TASK STATEMENT
List every line of the material below that contains the string "This".

(Entries on where items appear)
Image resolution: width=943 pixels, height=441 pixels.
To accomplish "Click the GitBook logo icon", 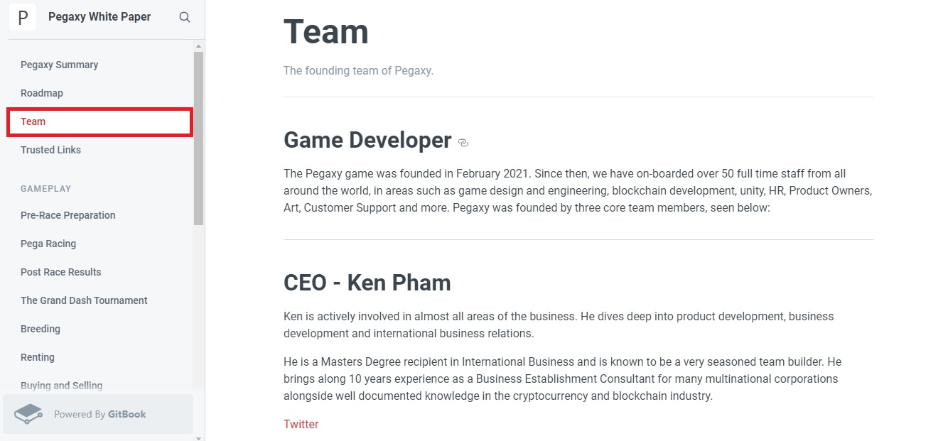I will [28, 414].
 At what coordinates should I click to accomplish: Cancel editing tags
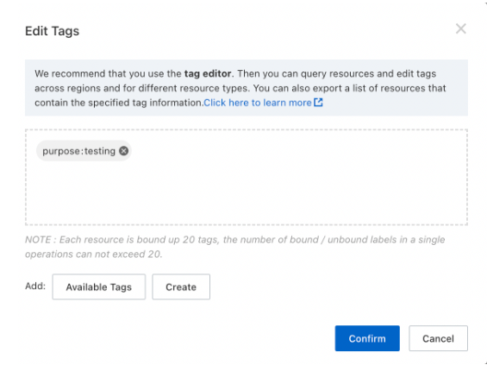click(x=438, y=338)
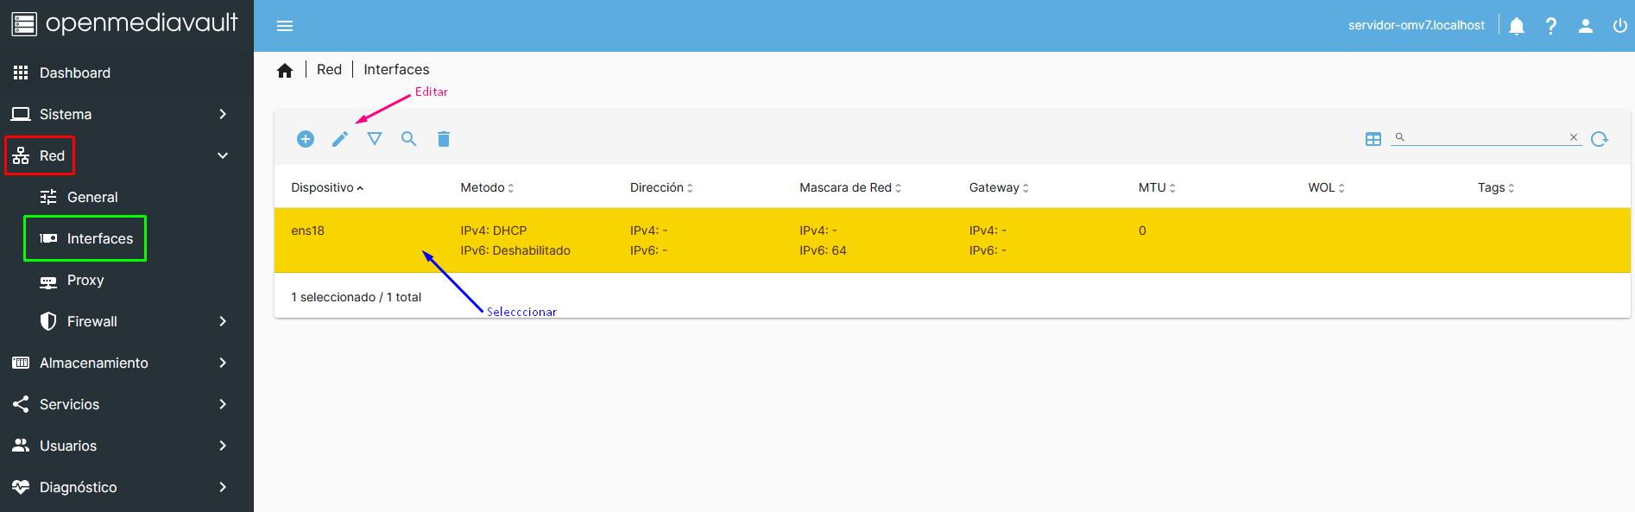Open the Dashboard menu item

tap(75, 73)
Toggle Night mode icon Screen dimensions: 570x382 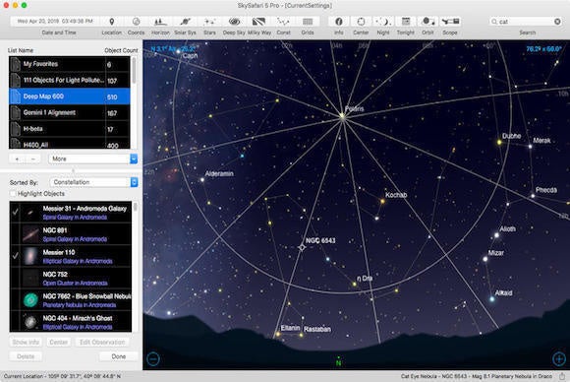383,22
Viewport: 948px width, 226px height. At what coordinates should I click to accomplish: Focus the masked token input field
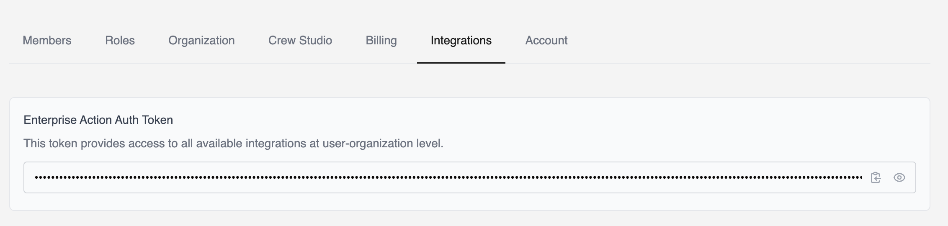[469, 177]
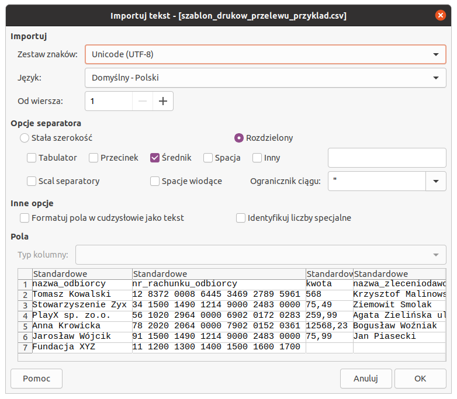Uncheck the Średnik separator checkbox

coord(155,158)
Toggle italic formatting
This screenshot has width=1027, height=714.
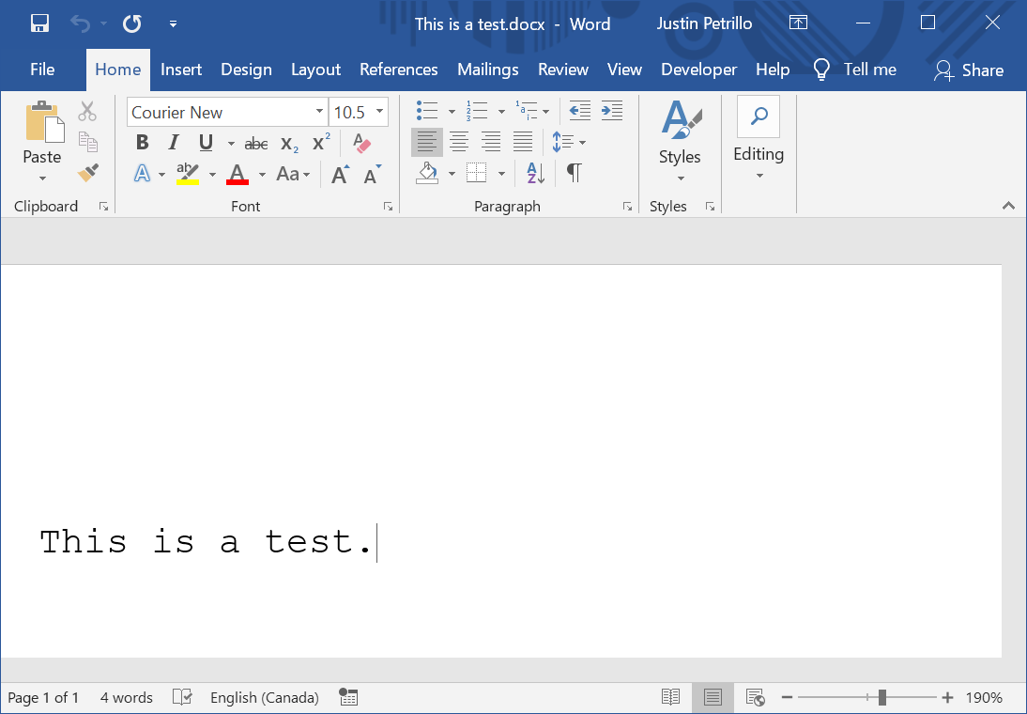(x=173, y=142)
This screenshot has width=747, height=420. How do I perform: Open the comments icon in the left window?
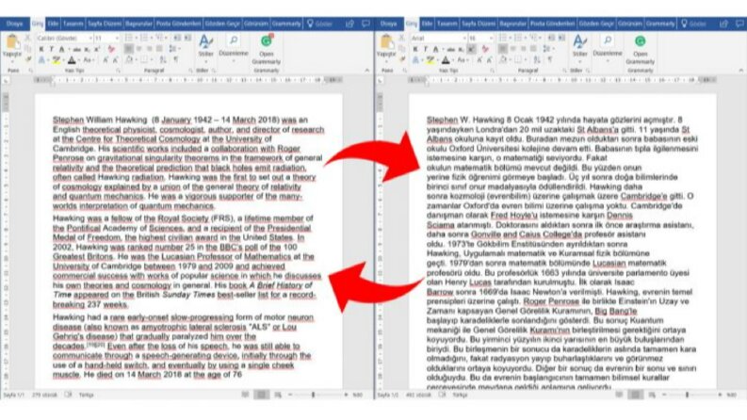pyautogui.click(x=365, y=24)
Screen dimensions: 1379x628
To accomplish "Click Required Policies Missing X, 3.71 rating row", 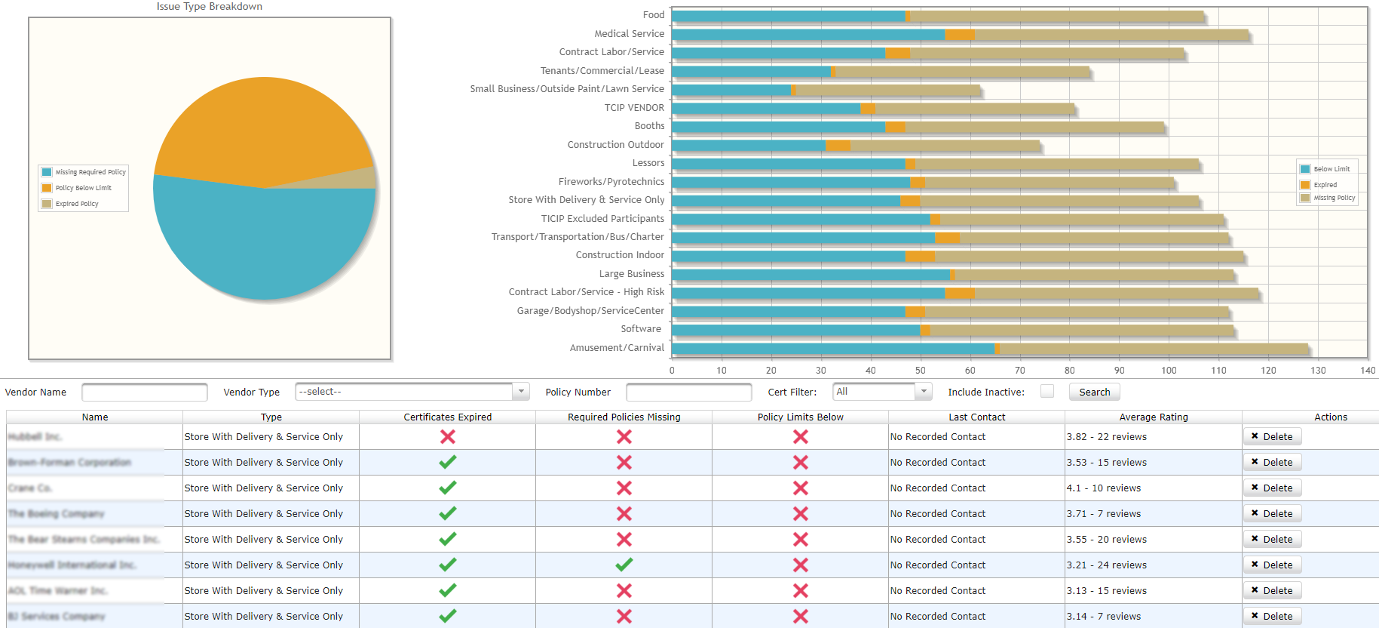I will (624, 514).
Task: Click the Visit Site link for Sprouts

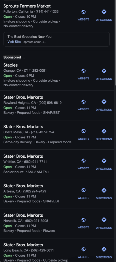Action: pos(14,42)
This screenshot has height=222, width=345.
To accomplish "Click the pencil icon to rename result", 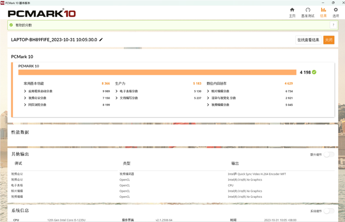I will click(x=101, y=40).
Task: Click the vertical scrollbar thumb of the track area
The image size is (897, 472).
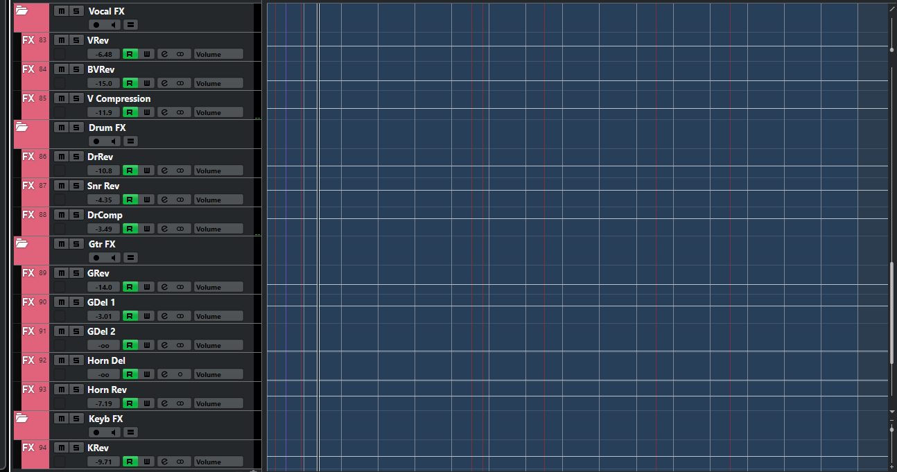Action: [892, 312]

THE RESULT
This screenshot has width=1027, height=714.
This screenshot has width=747, height=420. How do I perform: Open the comments icon in the left window?
This screenshot has height=222, width=345.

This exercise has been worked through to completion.